The surveillance flights over DC began the day after another branch of the Department of Justice, the Drug Enforcement Administration, was given the authority to “conduct covert surveillance” and collect intelligence on people protesting the killing of George Floyd by Minneapolis police.
The FBI can also equip its planes with devices called cell site simulators that mimic a cellphone tower and can be used to locate and track people via their phones. But Heath Hardman, a lawyer who used to operate similar devices for the US Marine Corps, could find no evidence of antennas that would be used for this purpose in the FAA documents for the Citation jet, and said that a plane tracking phones would be unlikely to fly so high. “You want to be as low as you can without being detected,” he told BuzzFeed News.
The FBI declined to answer specific questions from BuzzFeed News about the evidence collected by the plane, and whether it conducted any forms of surveillance other than video monitoring.

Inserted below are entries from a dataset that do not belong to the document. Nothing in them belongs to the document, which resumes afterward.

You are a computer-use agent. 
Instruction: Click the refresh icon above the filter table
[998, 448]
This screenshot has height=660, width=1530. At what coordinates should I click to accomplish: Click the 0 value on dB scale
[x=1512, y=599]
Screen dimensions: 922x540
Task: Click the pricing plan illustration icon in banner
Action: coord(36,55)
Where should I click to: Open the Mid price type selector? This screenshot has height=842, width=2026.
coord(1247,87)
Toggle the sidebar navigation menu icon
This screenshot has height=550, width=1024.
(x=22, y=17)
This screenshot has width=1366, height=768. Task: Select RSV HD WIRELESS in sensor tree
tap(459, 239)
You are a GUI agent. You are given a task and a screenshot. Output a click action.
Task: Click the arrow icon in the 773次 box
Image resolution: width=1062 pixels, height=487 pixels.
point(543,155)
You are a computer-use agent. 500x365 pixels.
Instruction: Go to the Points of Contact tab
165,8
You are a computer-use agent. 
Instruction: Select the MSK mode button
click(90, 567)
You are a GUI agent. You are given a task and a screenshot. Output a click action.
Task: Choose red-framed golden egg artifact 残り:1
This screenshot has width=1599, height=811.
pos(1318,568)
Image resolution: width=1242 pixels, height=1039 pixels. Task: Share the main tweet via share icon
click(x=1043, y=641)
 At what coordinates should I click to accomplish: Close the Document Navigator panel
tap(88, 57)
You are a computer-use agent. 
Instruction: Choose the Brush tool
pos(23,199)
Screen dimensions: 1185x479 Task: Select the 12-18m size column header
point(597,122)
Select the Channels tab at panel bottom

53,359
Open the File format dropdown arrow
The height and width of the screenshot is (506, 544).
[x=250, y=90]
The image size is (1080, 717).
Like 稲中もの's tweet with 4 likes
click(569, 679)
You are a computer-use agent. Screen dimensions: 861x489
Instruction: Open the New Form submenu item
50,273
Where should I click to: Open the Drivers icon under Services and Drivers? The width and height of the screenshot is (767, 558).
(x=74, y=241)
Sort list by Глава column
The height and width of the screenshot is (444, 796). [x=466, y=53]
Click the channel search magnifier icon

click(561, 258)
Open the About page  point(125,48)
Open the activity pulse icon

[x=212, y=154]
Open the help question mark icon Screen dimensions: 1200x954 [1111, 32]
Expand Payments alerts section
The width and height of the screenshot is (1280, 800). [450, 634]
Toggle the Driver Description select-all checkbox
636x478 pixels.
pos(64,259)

“The FBI is supporting our state, local, and federal law enforcement partners with maintaining public safety in the communities we serve,” the agency responded in a written statement. “Our efforts are focused on identifying, investigating, and disrupting individuals that are inciting violence and engaging in criminal activity. The FBI respects those who are exercising their First Amendment rights, including the right to peacefully protest."
The FBI’s Cessna jet wasn’t the only sophisticated government spy plane to fly over DC in early June. On June 3 and 4, an RC-26 surveillance aircraft operated by the Air National Guard flew in tighter circles at altitudes of less than 7,000 feet. These planes, like the FBI’s jet, are commonly used in counter–drug trafficking operations.
The Air National Guard told Air Force magazine that these flights were “responding to a District of Columbia National Guard request to provide airborne situational awareness of key lines of communication and critical infrastructure within the District.”
The Air Force Inspector General is now investigating whether this aircraft improperly monitored protesters, the New York Times reported on June 18.
“It would be inappropriate to comment further at this time due to the ongoing nature of the investigation,” National Guard spokesperson Wayne Hall told BuzzFeed News by email.